TASK TO CARRY OUT: Please identify every line in the records below that contains the word "Open", and copy each of those lines in full.

□ □ □

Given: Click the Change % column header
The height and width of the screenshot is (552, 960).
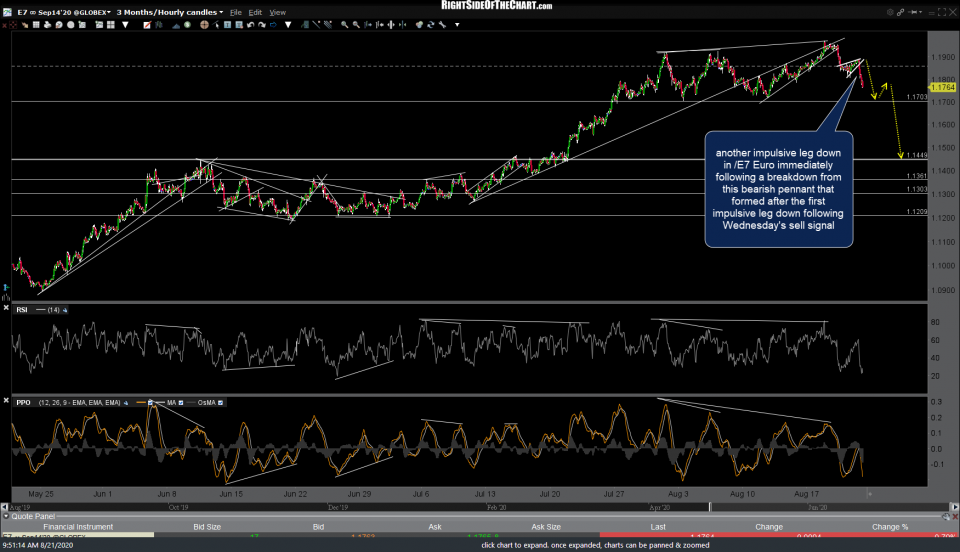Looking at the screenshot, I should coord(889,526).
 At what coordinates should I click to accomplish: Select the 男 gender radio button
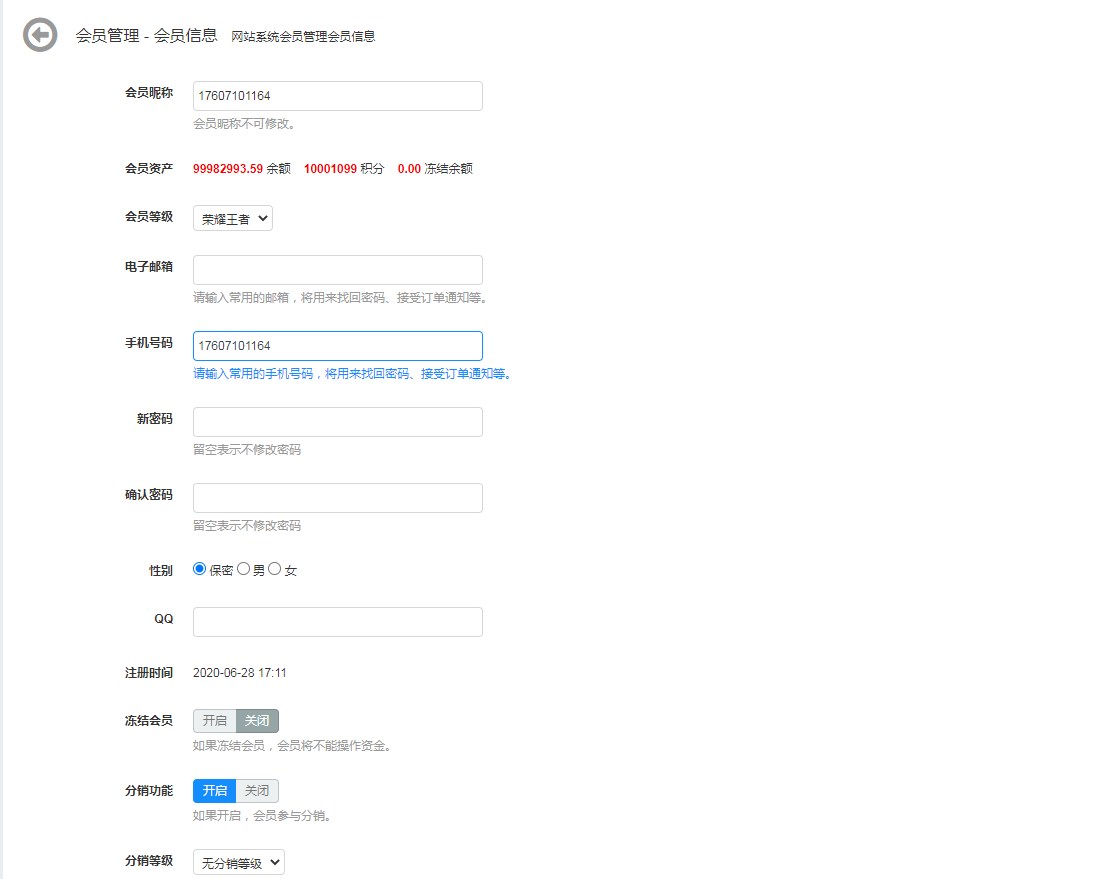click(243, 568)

□ □ □

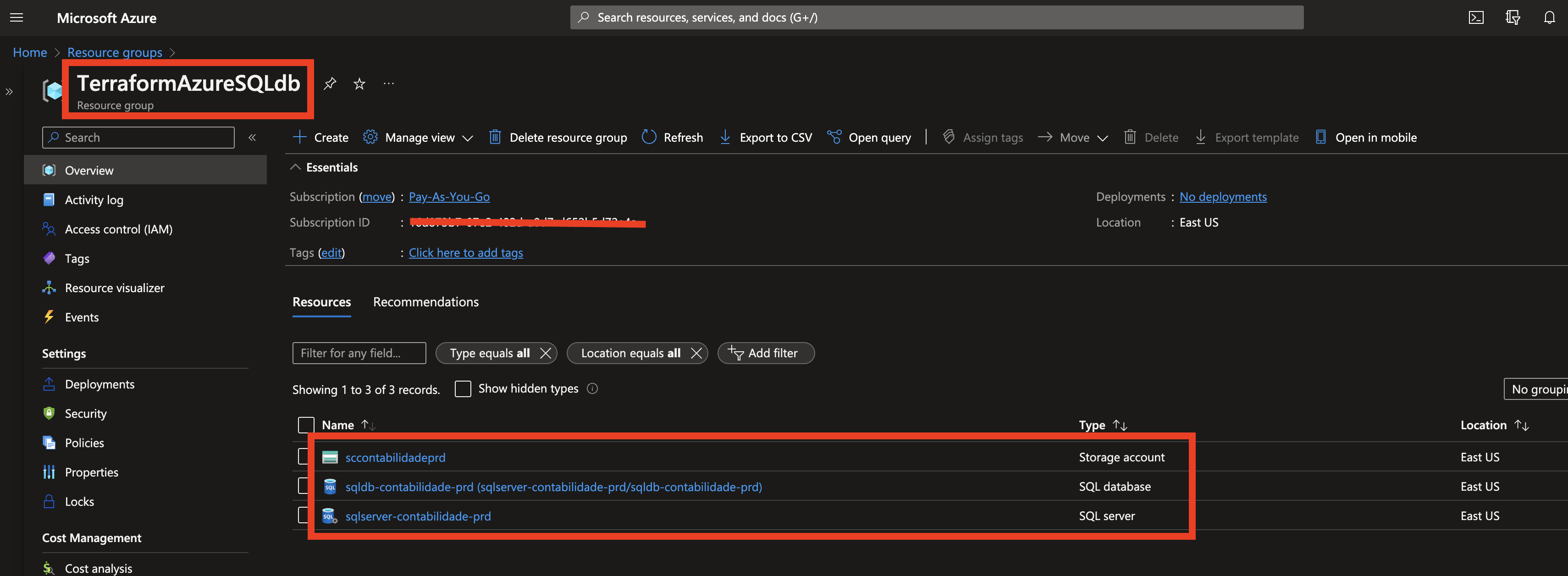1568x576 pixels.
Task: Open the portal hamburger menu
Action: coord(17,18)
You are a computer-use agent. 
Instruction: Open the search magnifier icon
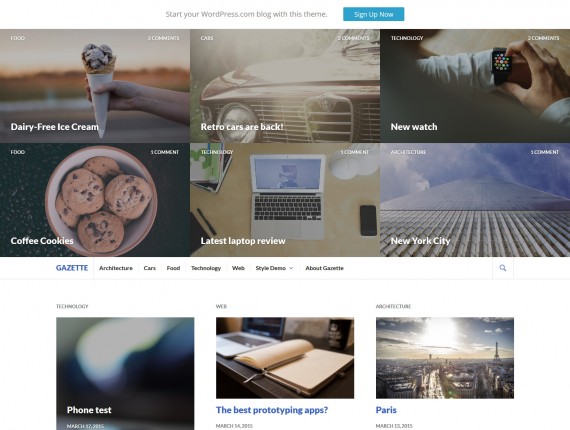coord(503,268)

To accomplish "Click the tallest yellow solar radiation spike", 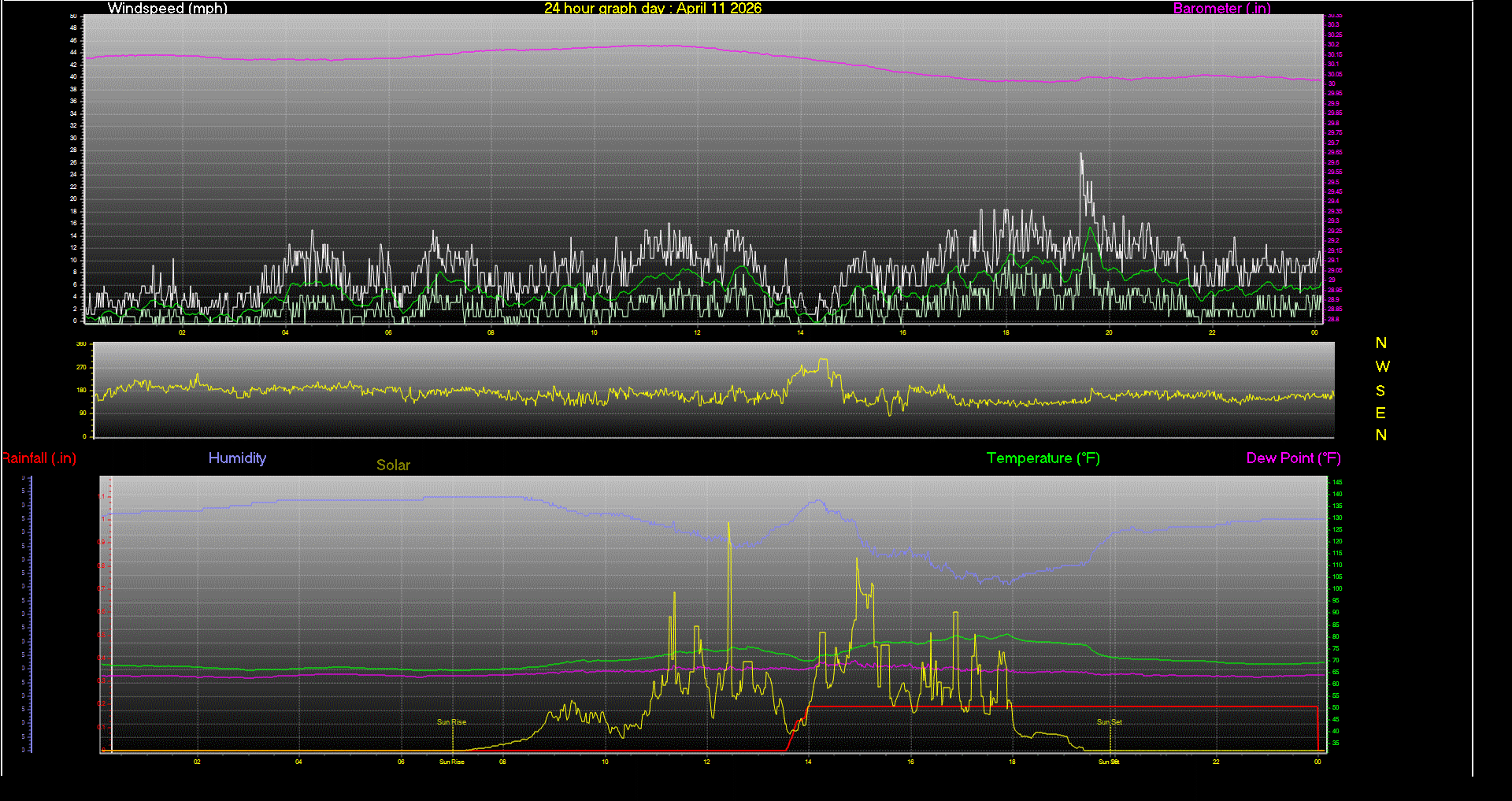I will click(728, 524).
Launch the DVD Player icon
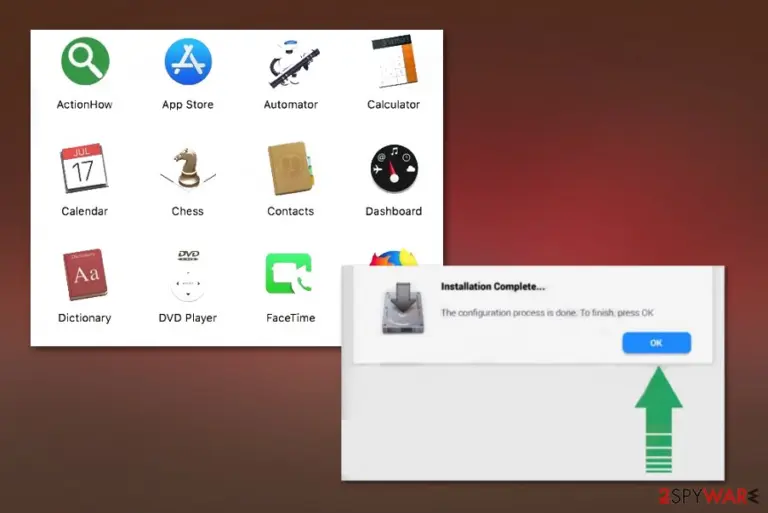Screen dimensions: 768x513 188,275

□ □ □

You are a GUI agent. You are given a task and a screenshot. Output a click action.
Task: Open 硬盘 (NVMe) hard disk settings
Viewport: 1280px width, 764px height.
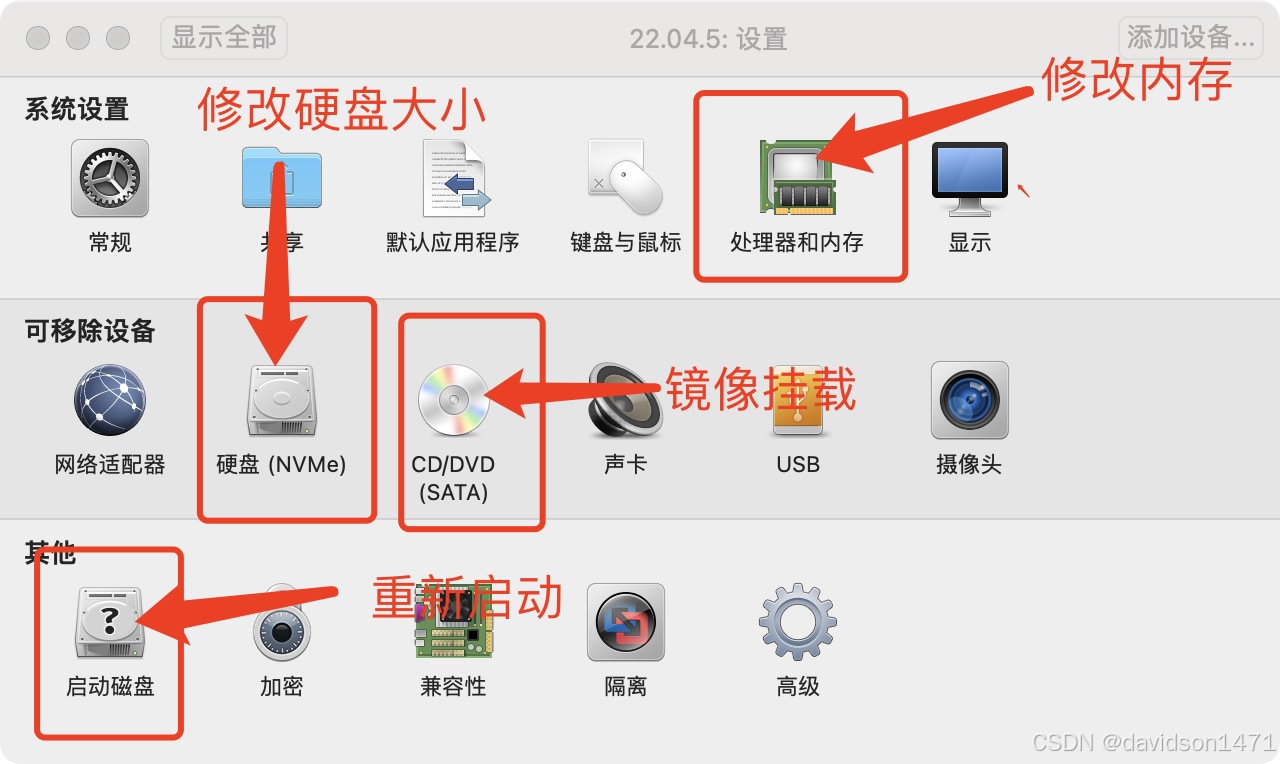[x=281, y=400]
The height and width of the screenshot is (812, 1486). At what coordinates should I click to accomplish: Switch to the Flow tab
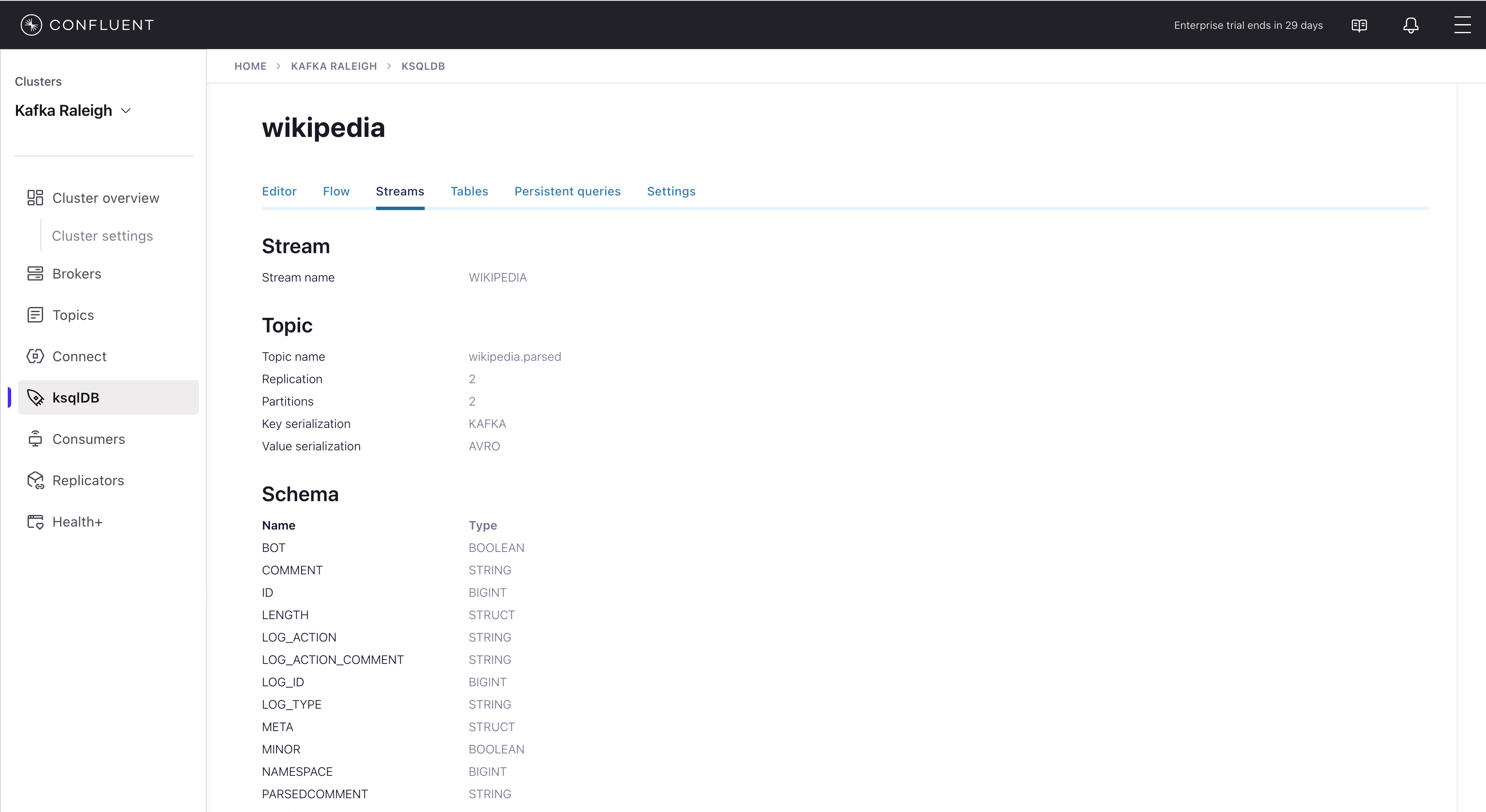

□ □ □

COMPLETE ANSWER:
Task: Open the portal hamburger menu
Instruction: Open the search magnifier icon
Task: Open 硬盘 (NVMe) hard disk settings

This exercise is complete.